The ATO also has concerns with those undertaking an assignment to dispose of an equity interest to a self-managed super fund, and assignments where the arrangement is not on all fours with the principles of Everett and Galland.
“Where these conditions are satisfied, they will be considered lower risk for the year ended 30 June 2019,” said the Tax Office in an online update.
“Where individual professional practitioners are contemplating new arrangements, or have concerns or uncertainty regarding potential high-risk factors within their current arrangements, they are encouraged to engage with us as soon as possible.”
Speaking to Accountants Daily, TaxBanter senior tax trainer Robyn Jacobson said that while the announcement was a welcome development, the profession would still need greater certainty through updated guidance.
“While the recent announcement seemingly provides some certainty, it is important to remember that the guidelines do not necessarily provide a green light to a taxpayer regarding their arrangement,” Ms Jacobson said.
“The ATO’s position is that they will consider an arrangement to be ‘low risk’ where the requisite conditions are satisfied — i.e. there is a low possibility of compliance resources being allocated to review the arrangement — but it doesn’t mean the ATO won’t undertake a review of the arrangement.
“The profession needs clarity on the allocation of profits within professional firms, and keenly awaits the release of the ATO’s new guidance. The only other guidance currently available is a series of old IT rulings.”

→ **COLLECTED DATA**
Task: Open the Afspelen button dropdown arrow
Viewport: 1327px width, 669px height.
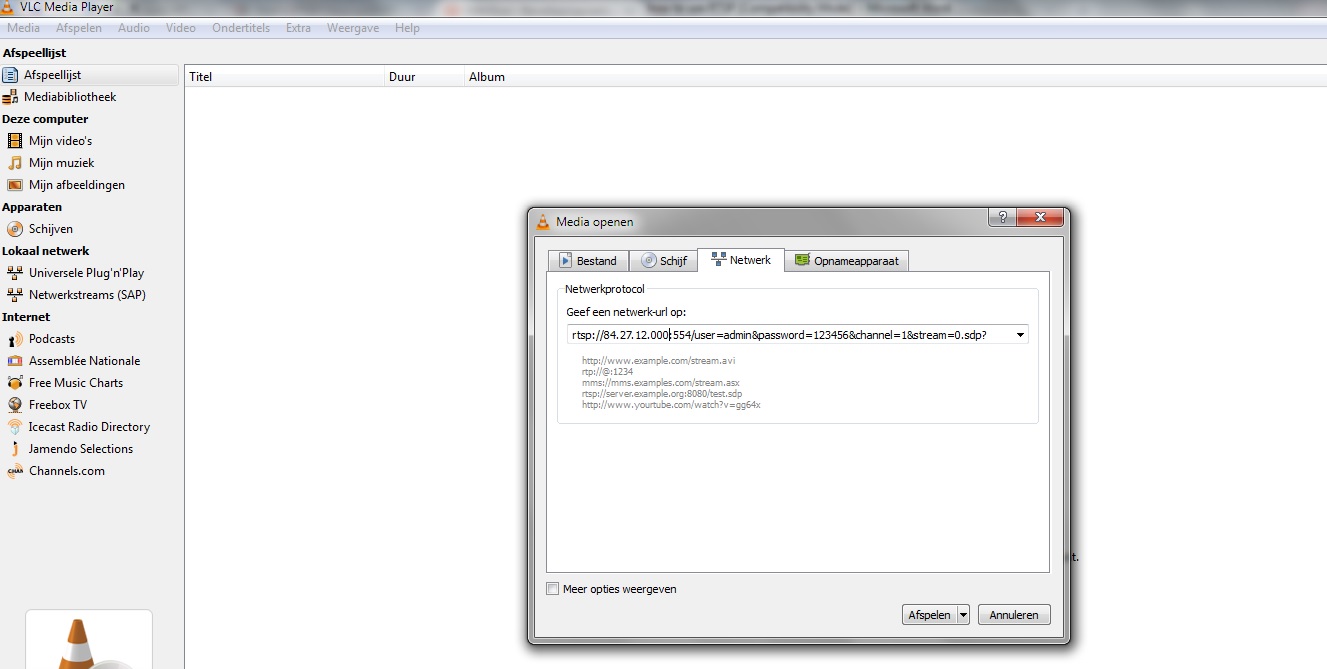Action: [x=963, y=615]
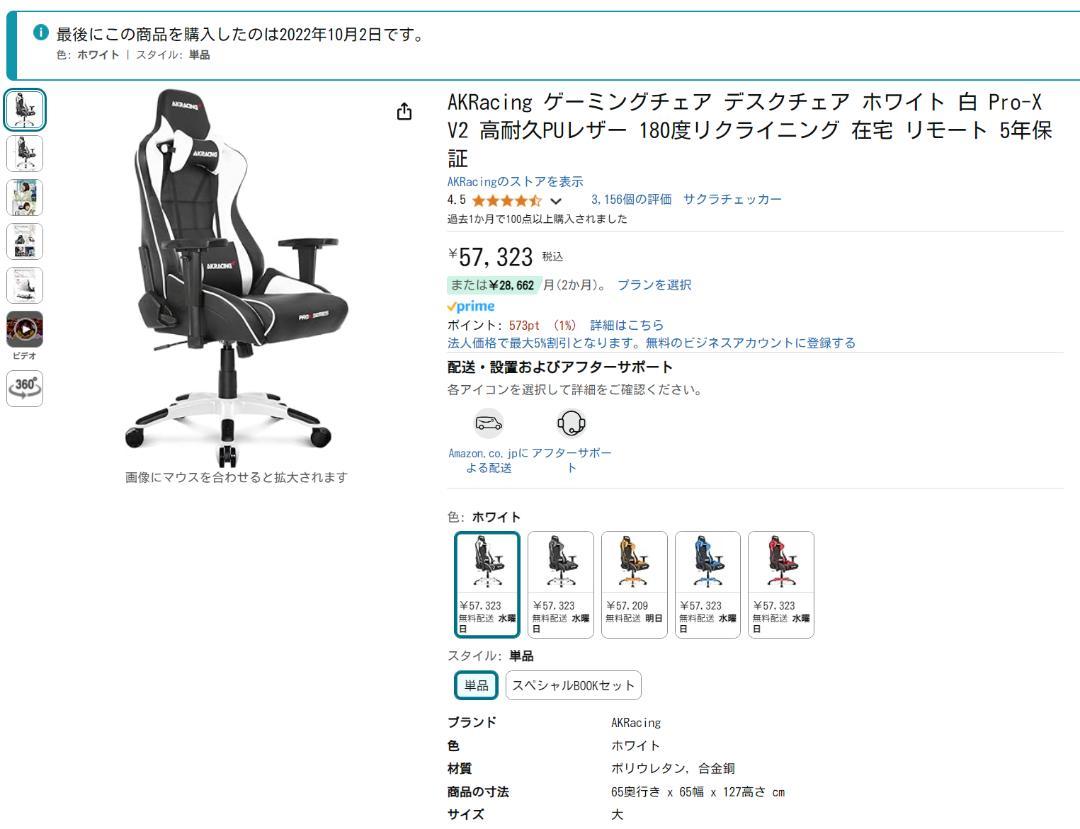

→ **TASKS AND EXERCISES**
1. Answer these questions using the article about the ATO's risk guidelines for professional firms.
(a) For which year will arrangements that meet the conditions be considered lower risk?
(b) What is Robyn Jacobson's position, and at which organization?
(c) According to Ms Jacobson, what is the only other guidance currently available?
2. Reproduce the passage of the article about the ATO's risk guidelines between "The ATO also" and "an online update.", inclusive.

→ **EXPECTED RESPONSES**
1.
(a) The year ended 30 June 2019.
(b) She is a senior tax trainer at TaxBanter.
(c) A series of old IT rulings.

2.
The ATO also has concerns with those undertaking an assignment to dispose of an equity interest to a self-managed super fund, and assignments where the arrangement is not on all fours with the principles of Everett and Galland.
“Where these conditions are satisfied, they will be considered lower risk for the year ended 30 June 2019,” said the Tax Office in an online update.